[Dataset]:
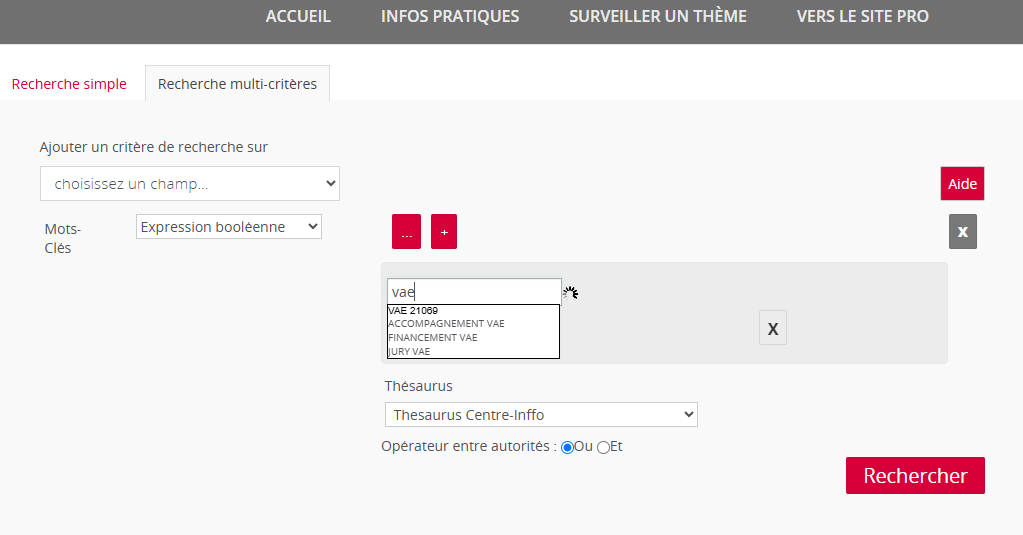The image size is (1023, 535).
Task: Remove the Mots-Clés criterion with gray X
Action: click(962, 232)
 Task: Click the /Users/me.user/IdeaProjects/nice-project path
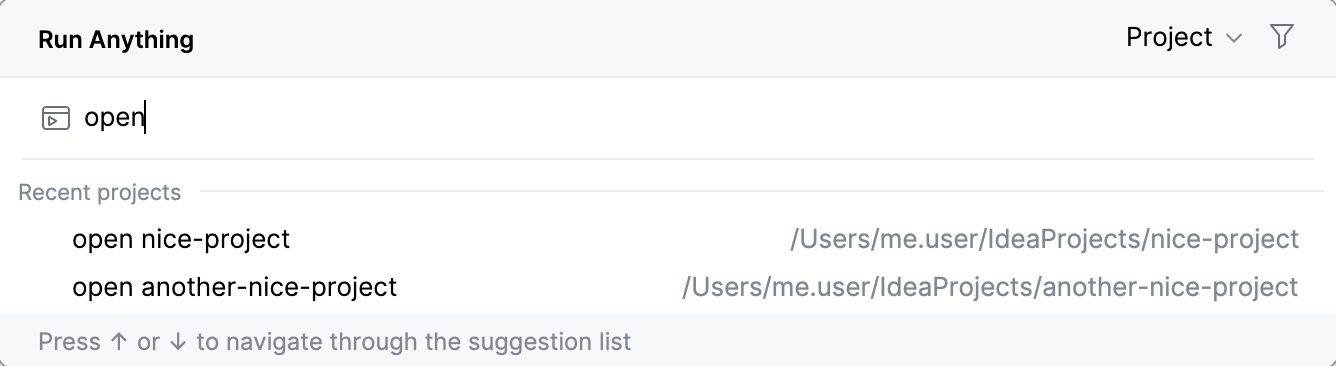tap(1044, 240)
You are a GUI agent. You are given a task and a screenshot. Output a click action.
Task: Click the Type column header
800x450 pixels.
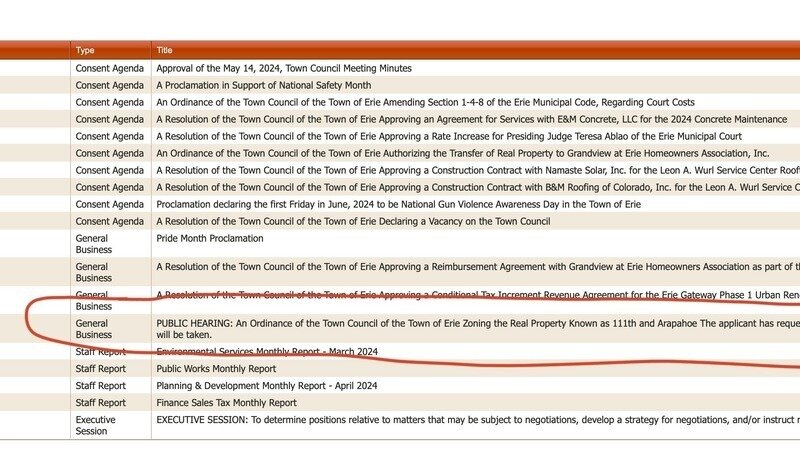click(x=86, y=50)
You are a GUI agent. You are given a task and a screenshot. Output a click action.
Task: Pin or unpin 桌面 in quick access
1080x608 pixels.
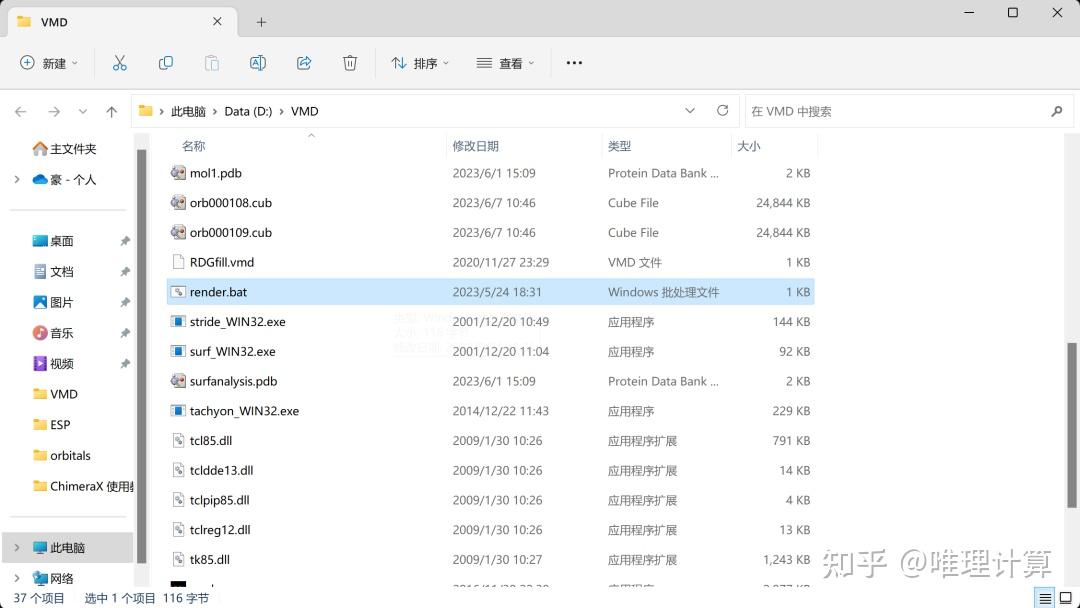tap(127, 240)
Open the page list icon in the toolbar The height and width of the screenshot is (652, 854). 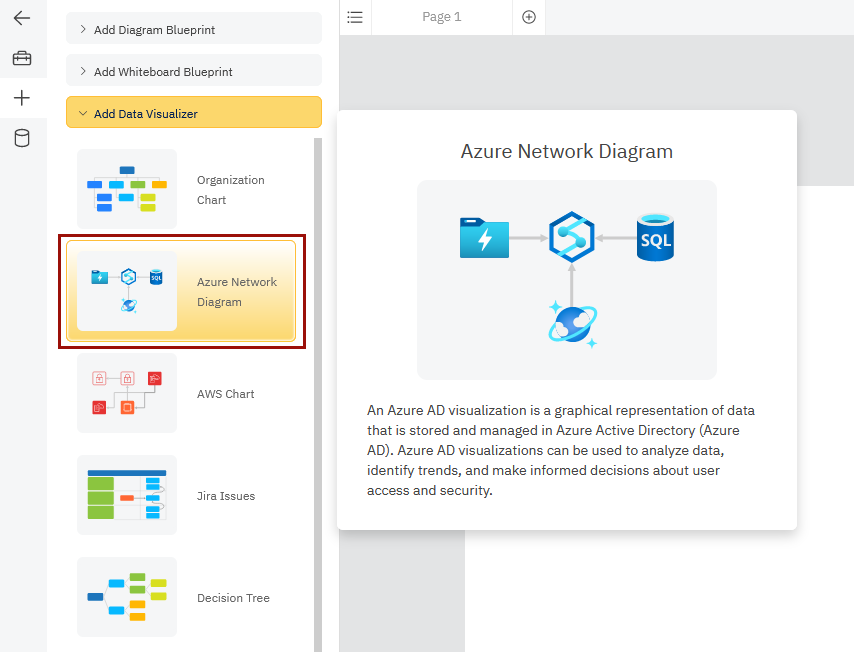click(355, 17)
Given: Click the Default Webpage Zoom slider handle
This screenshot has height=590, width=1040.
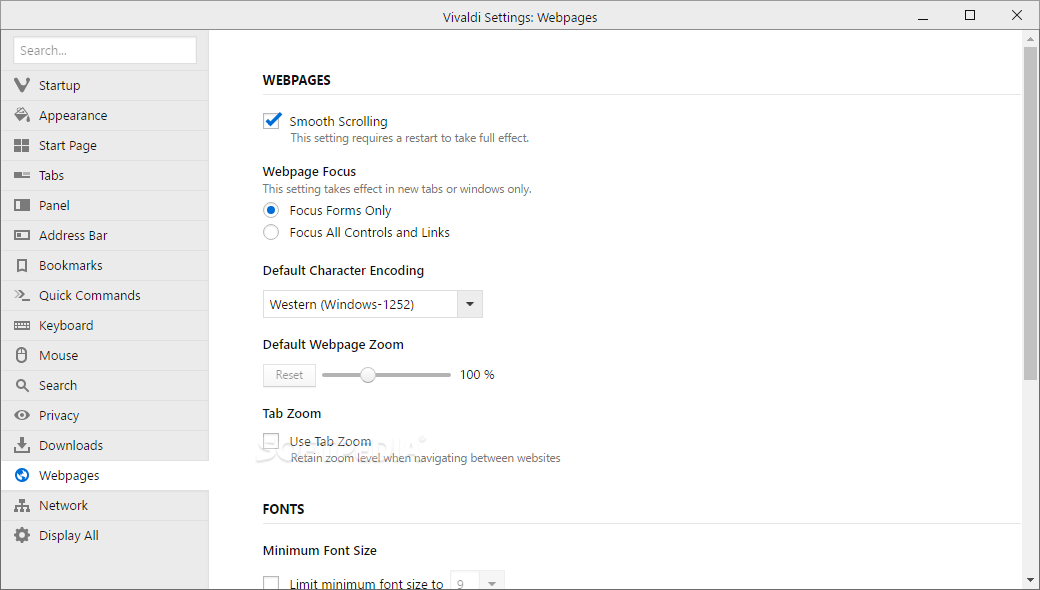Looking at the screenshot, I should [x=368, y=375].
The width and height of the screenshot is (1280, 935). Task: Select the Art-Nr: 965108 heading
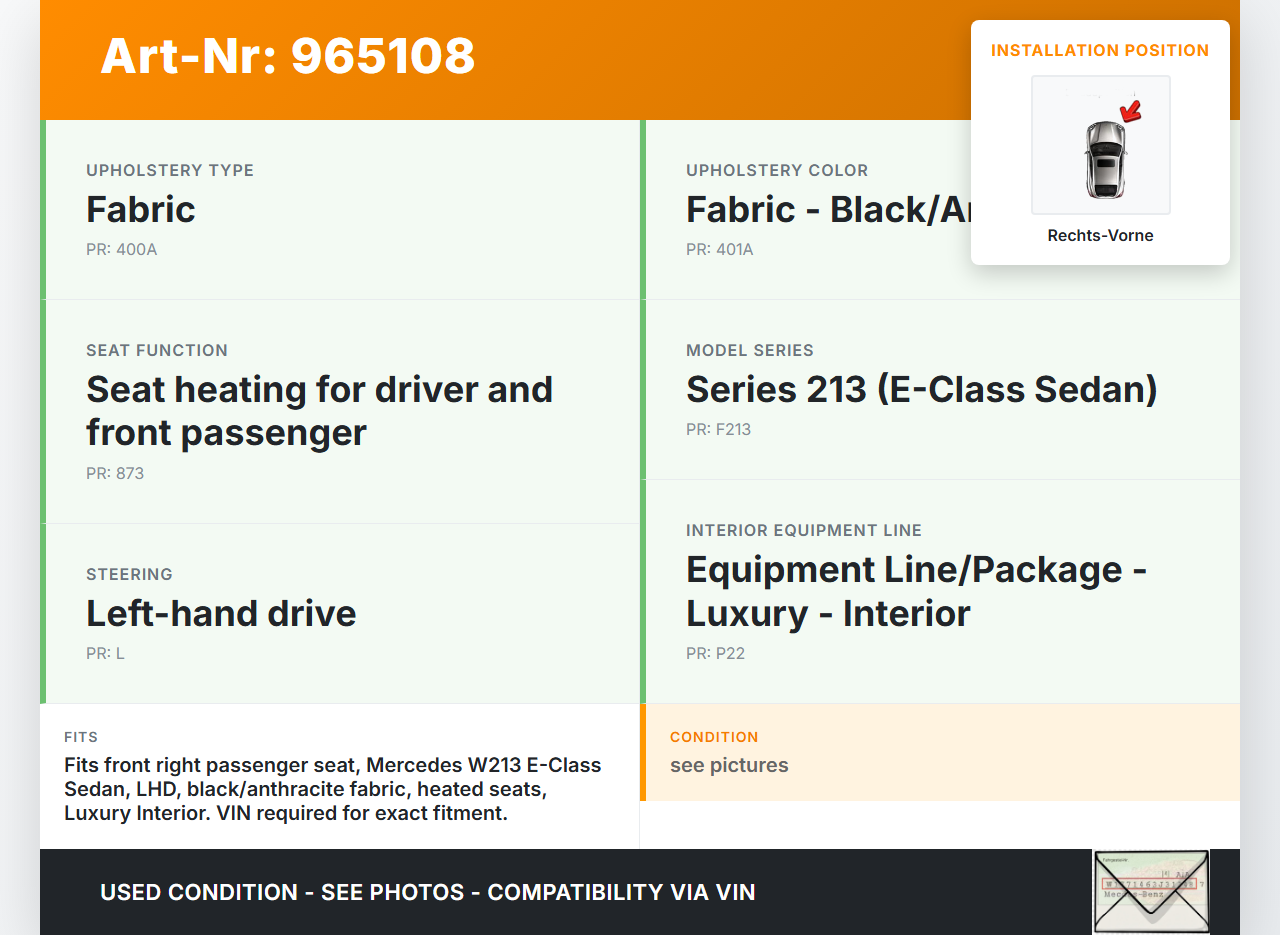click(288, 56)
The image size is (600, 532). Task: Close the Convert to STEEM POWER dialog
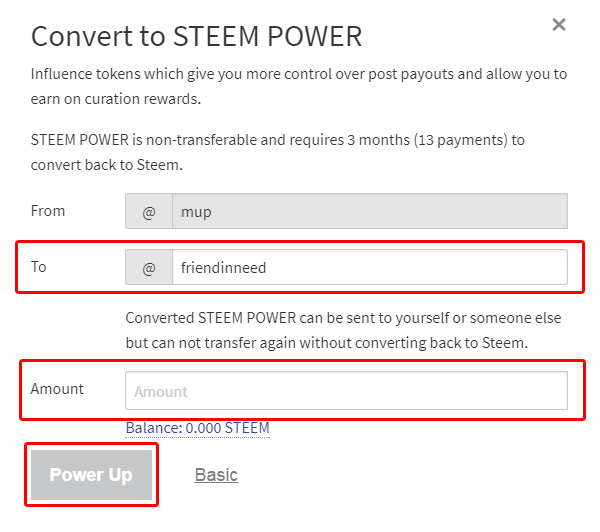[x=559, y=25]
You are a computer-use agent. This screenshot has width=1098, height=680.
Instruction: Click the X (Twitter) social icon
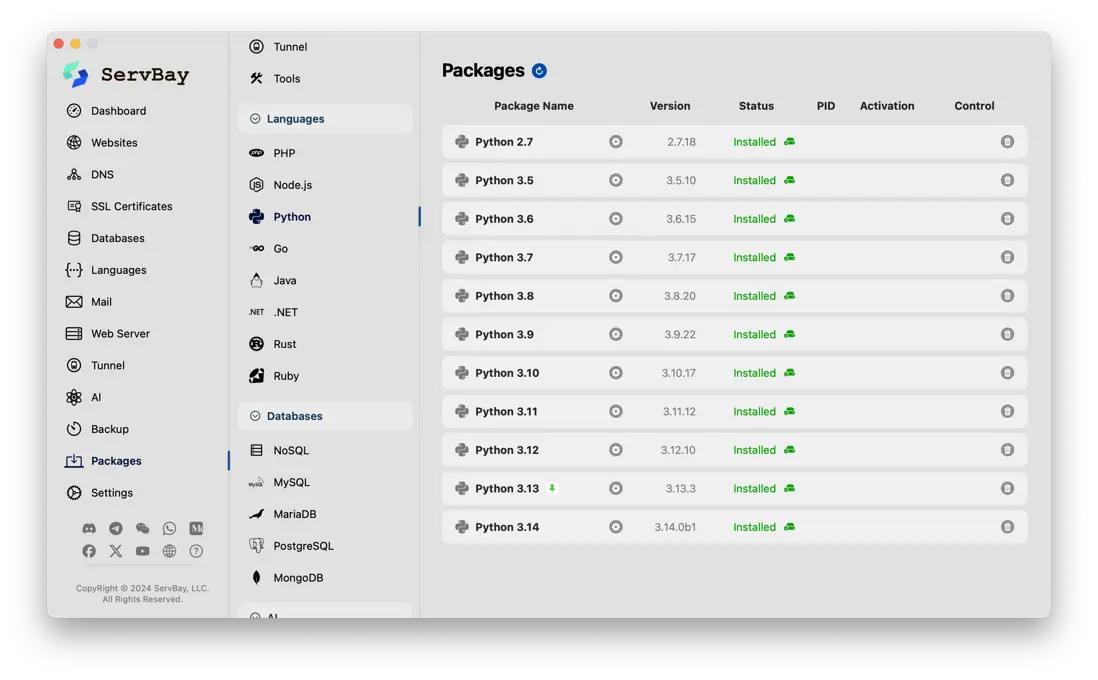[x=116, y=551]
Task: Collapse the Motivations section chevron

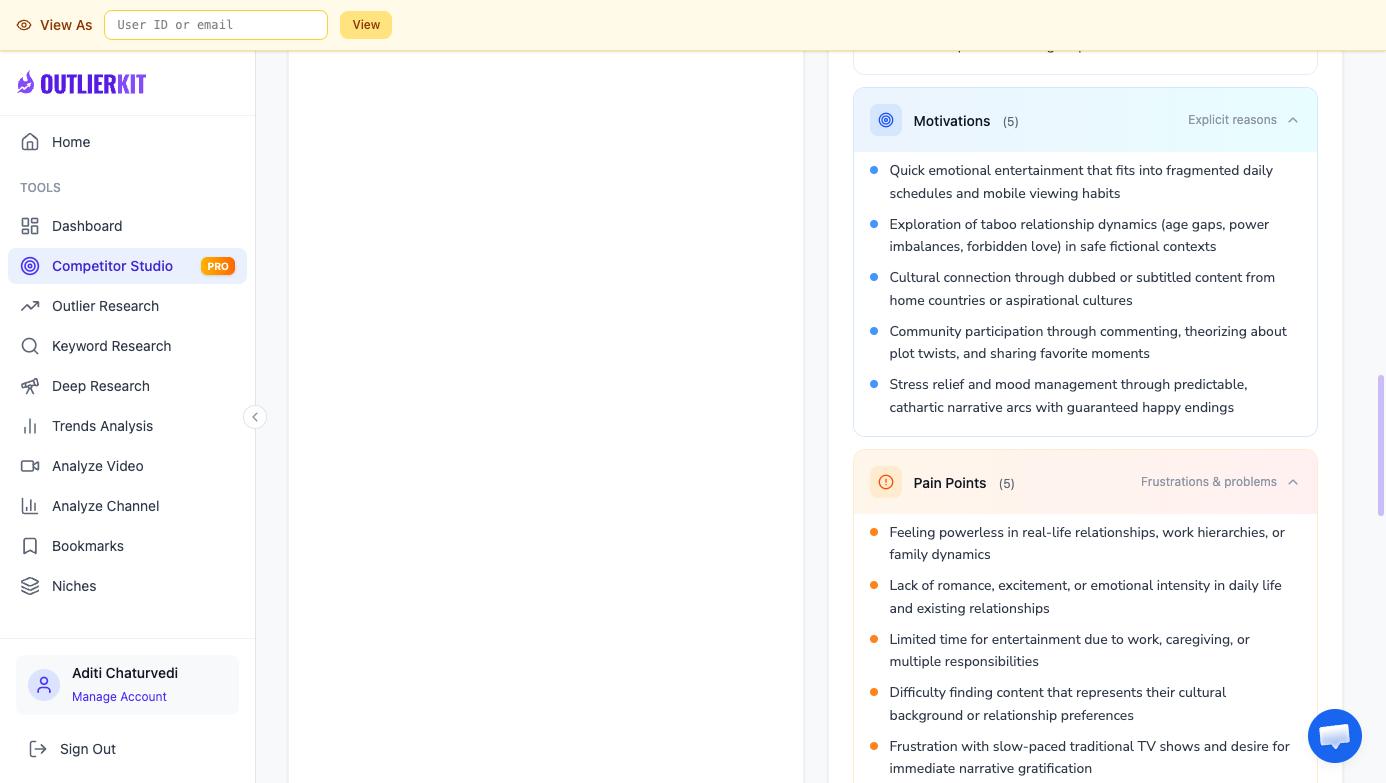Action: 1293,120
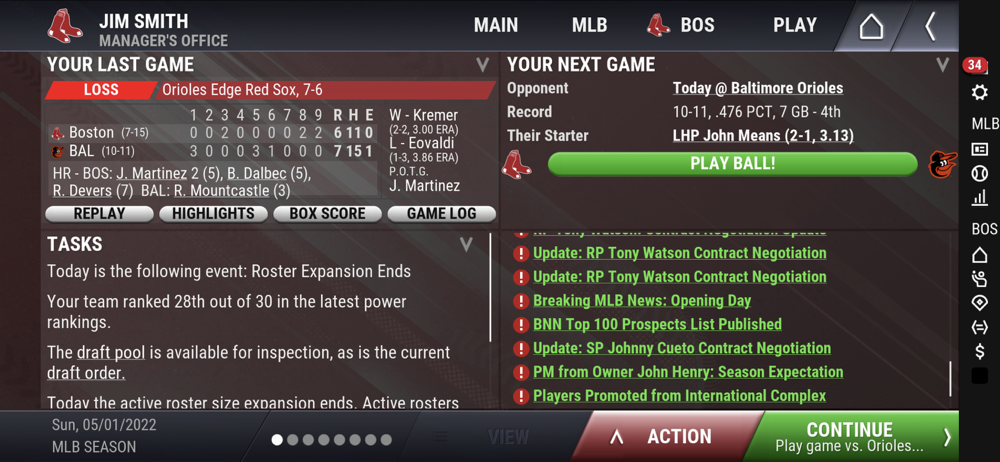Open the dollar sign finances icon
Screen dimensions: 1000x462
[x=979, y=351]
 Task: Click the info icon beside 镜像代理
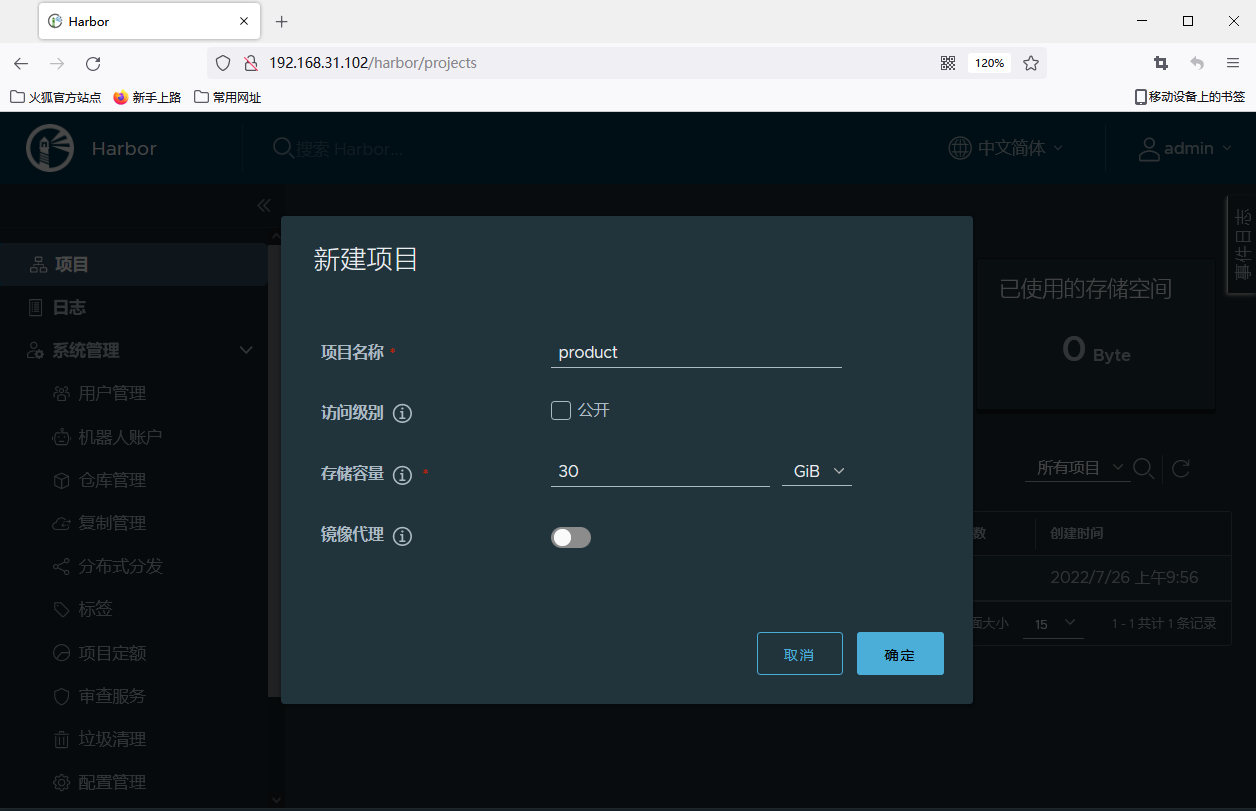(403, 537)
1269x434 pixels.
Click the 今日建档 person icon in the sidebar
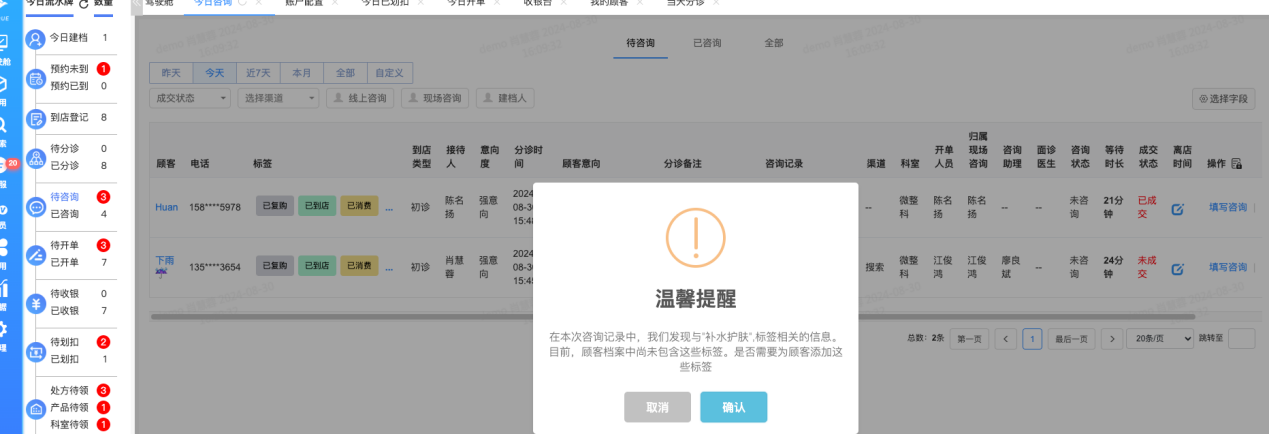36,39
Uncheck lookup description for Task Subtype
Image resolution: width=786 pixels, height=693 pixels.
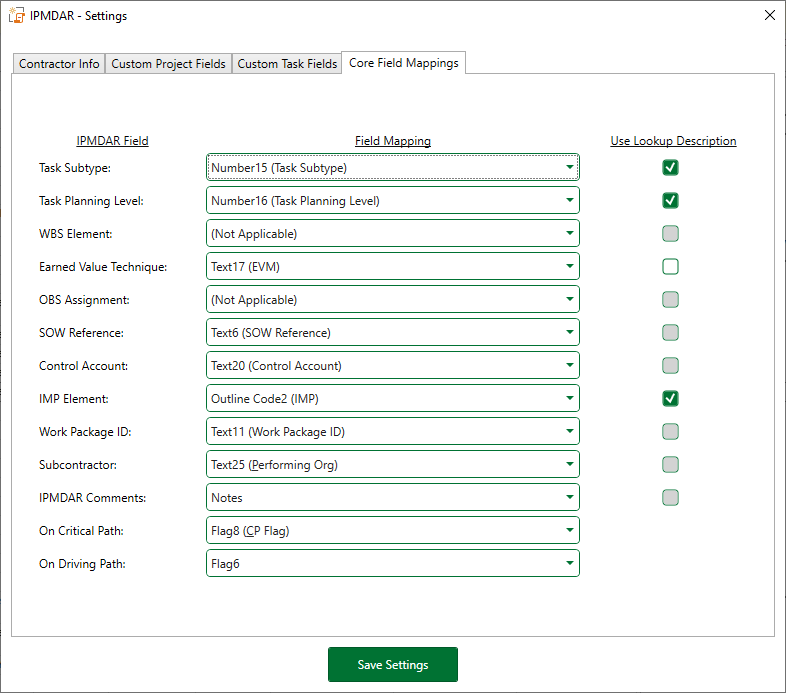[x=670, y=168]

[What this task involves]: All lines after and including the one with "Uncheck lookup description for Task Subtype", through the end of the entries above, should be output exactly and by themselves. The pictures are to be left out.

[Answer for this exercise]:
Uncheck lookup description for Task Subtype
Image resolution: width=786 pixels, height=693 pixels.
[x=670, y=168]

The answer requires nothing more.